Sorry, this is probably really easy. But if you have a delimiter character on each line and you want to find all of the text before the delimiter on each line, what regular expression would do that? I don't know if the delimiter matters but the delimiter I have is the % character.
+1
A:
Your text will be in group 1.
/^(.*?)%/
Note: This will capture everything up the percent sign. If you want to limit what you capture replace the . with the escape sequence of your choice.
Jesse
2009-07-17 01:34:46
As I mentioned, regex is unnecessary for this problem, but at least that's the right one :-).
Tom
2009-07-17 02:34:54
I agree, just answering the question :-) Most languages will have something much simpler for such straightforward tasks.
Jesse
2009-07-17 02:37:35
...as your answer clearly shows.
Jesse
2009-07-17 02:38:37
The following is a little more explicit, but still essentially the same: /^([^%]*)%/
dburke
2009-07-17 02:42:53
A:
you don't have to use regex if you don't want to. depending on the language you are using, there will be some sort of string function such as split().

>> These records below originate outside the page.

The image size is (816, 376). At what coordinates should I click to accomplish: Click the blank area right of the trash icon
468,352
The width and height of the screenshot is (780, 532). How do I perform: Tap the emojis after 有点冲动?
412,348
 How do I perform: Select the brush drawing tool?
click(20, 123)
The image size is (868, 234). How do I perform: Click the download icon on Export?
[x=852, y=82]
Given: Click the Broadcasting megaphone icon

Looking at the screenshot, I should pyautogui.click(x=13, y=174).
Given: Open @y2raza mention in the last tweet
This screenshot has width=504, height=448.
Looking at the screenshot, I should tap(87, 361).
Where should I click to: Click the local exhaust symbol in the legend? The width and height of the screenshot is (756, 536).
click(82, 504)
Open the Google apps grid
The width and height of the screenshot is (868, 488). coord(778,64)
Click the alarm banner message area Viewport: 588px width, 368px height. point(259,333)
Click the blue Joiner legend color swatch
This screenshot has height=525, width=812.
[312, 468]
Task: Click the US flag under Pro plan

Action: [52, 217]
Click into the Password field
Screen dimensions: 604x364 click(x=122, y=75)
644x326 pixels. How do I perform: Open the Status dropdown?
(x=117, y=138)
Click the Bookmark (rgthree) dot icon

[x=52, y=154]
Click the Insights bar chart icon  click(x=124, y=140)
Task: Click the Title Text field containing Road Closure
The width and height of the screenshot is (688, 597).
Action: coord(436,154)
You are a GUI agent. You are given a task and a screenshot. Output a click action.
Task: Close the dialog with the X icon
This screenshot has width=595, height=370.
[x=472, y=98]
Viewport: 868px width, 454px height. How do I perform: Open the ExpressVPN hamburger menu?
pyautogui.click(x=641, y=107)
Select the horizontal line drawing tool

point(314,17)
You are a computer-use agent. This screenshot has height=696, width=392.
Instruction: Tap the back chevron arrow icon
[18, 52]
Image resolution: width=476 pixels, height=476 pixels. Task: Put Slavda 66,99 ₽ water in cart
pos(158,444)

$str = "sometext%some_other_text";
$s = explode("%",$str,2);
print $s[0];
this is in PHP, it split on % and then get the first element of the returned array. similarly done in other language with splitting methods as well.
ghostdog74
2009-07-17 01:49:18
Although this probably would not be a huge issue, I will mention it again so it is on this post. "exploding" is a bit unnecessary because it has to look at the whole string. It also builds a list (and an extra string objects). Substringing is conceptually simpler and faster because it doesn't require looking at the whole string. (Finding the first occurrence of a delimiter does not require looking at the whole string).
Tom
2009-07-17 02:37:57
what if the substring you are looking for as near the end? that is looking at whole string too. "substringing" involves 2 steps, one , finding the index, second, doing the substring. Both involves the call to 2 functions. Is that faster than calling items in memory (ie array) ? do you have a way to benchmark these 2 methods to convince me what you say is true? :)
ghostdog74
2009-07-17 03:03:39
A:
In python, you can use:
def GetStuffBeforeDelimeter(str, delim):
return str[:str.find(delim)]
In Java:
public String getStuffBeforeDelimiter(String str, String delim) {
return str.substring(0, str.indexOf(delim));
}
In C++ (untested):
using namespace std;
string GetStuffBeforeDelimiter(const string& str, const string& delim) {
return str.substr(0, str.find(delim));
}
In all the above examples you will want to handle corner cases, such as your string not containing the delimeter.
Basically I would use substringing for something this simple becaues you can avoid scanning the entire string. Regex is overkill, and "exploding" or splitting on the delimeter is also unnecessary because it looks at the whole string.
Tom
2009-07-17 02:19:52
of course I leave error handling as an exercise to the reader, but that's the idea :-).
Tom
2009-07-17 02:21:09
substringing looks at the whole string too right? you have to use find() (in python) or indexOf( in java) to find the index.
ghostdog74
2009-07-17 02:22:56
@ghostdob74: substring doesn't need to look at the whole string. It can just look at the portion you are substringing. Also, the indexOf or find only needs to scan until the first occurrence of the delimeter and then stop... it doesn't scan to the end unless the delimeter is at the end or not in the string.
Tom
2009-07-17 02:31:23
@ghostdog74: exploding the string has to look at the whole thing because after finding the first occurrence of the delimeter, it has to keep looking because there may be more. It also has to unnecessarily construct a list of some sort to store the exploded string.
Tom
2009-07-17 02:33:13
A:
You don't say what flavor of regex, so I'll use Perl notation.
/^[^%]*/m
The first ^ is a start anchor: normally it matches only the beginning of the whole string, but this regex is in multiline mode thanks the 'm' modifier at the end. [^%] is an inverted character class: it matches any one character except a '%'. The * is a quantifier that means to match the previous thing ([^%] in this case) zero or more times.
Alan Moore
2009-07-17 04:37:41